Jitesh Sharma’s costly lapse helps Lucknow beat RCB in tight chase

There is a fine boundary between being assured and becoming careless, and on Thursday night at the Ekana Stadium in Lucknow it was that line which proved decisive. When Jitesh Sharma walked in alongside Rajat Patidar, Royal Challengers Bengaluru were pursuing a DLS-adjusted target of 213 and looked well placed. RCB had reached 104/3 after 10.1 overs, with 109 more required from 53 balls—an equation that rarely unsettles batters in the modern IPL, even if the pitch and the situation still demand patience.

Yet the chase was never a straightforward sprint. RCB needed time to find rhythm and, in that context, the innings that Mitchell Marsh and Patidar had built became a useful reference point. Marsh, who finished as the centurion, showed a disciplined temperament during the latter half of his knock. While his half-century arrived off 20 deliveries, his century took 49 balls in total—an indication that the batting improved as he adjusted to the conditions and the demands of the game. Rain interruptions did affect the flow and momentum, but it remained a surface that did not make batting easy. Marsh played with respect for the venue and the match situation, and the result was his second IPL hundred.

Patidar’s plan followed a similar logic. RCB had already lost Jacob Bethell and Virat Kohli within the first two overs, so any chasing innings would need to be grounded early. Patidar did not chase every ball on instinct; he waited for the right opportunities and focused especially on the deliveries that were not good enough. Once he settled, the strike rate lifted—his hitting of Mayank Yadav, a tearaway pacer, was particularly punishing, with boundaries that underlined how quickly a batter can change the tempo when the timing is right.

With Patidar set, Jitesh’s job was simple on paper: stay with him and extend the partnership just a little longer. But the moment did not unfold that way. His approach felt casual, and after only two balls, he chose a high-risk option. Prince Yadav, who had already dismissed Devdutt Padikkal earlier in the same over, delivered an accurate bouncer. If Jitesh had been fully tuned into the conditions and the situation, he would have ducked under it. Instead, he went for an ambitious high pull, the shot went wrong off the top edge, and Rishabh Pant moved in from behind to complete a comfortable catch while retreating.

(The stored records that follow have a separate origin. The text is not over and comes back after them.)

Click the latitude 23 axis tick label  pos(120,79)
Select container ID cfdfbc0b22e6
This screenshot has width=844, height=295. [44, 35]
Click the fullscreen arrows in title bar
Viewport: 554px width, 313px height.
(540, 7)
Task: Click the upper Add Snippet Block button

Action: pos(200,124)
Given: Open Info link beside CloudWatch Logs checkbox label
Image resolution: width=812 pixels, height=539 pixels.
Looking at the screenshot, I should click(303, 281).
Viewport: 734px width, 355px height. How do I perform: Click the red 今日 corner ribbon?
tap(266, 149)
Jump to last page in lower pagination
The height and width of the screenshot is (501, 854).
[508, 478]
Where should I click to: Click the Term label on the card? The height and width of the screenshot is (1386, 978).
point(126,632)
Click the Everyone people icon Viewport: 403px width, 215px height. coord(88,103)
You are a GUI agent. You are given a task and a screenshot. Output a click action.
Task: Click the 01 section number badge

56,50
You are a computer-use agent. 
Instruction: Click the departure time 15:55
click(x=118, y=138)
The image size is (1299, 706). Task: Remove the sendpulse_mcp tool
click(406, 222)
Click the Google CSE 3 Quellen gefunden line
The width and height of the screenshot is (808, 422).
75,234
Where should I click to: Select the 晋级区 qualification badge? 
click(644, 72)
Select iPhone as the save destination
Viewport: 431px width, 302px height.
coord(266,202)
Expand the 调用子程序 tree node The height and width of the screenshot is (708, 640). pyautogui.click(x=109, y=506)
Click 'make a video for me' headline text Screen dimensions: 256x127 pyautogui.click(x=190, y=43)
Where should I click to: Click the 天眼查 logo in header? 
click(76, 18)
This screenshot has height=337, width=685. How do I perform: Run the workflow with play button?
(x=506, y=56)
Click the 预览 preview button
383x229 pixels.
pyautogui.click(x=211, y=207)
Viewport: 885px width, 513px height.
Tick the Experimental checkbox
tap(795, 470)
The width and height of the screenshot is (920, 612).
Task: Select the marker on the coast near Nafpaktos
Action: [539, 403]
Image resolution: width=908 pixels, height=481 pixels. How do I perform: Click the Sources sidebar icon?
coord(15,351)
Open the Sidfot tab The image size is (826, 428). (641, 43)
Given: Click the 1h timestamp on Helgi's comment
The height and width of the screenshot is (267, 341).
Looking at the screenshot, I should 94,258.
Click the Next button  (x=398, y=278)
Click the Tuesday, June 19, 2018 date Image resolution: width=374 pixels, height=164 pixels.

Jitesh’s dismissal came so quickly that it altered the atmosphere of the chase almost immediately. In T20 cricket, and particularly in IPL run chases, sudden wickets can jolt an innings and sap the required momentum. That is exactly what happened at RCB’s end. The pressure intensified straight after the wicket, and in the very next over—marking the 12th of the chase—Patidar was removed too. This time, Shahbaz Ahmed struck, and Patidar found Aiden Markram at long-off.

By then, the contest had effectively swung away. Extraordinary things can still happen in the IPL, and Tim David along with Krunal Pandya did manage to drag the game closer than it might have appeared. However, the required run rate continued to creep upward, and what started as a promising chase never regained its earlier comfort. One lapse from Jitesh—born out of a lack of awareness—proved costly, particularly because RCB were ultimately defeated by just nine runs.

The broader context also made the dismissal sting. This season, the RCB vice-captain has struggled to find consistent form. In ten matches so far, he had managed only 64 runs, a return that is far from what one expects from a senior figure in the batting order. Form can sometimes slip even for experienced players, but the game awareness required in a chase—especially when a partner is set—must remain. On the night in Lucknow, both the form and the instincts failed to show up at the same time, and that bold high pull sealed the outcome. RCB were close at the end, and the margin of defeat only sharpened the point: if Jitesh had played with match-situation clarity, the chase could have looked very different.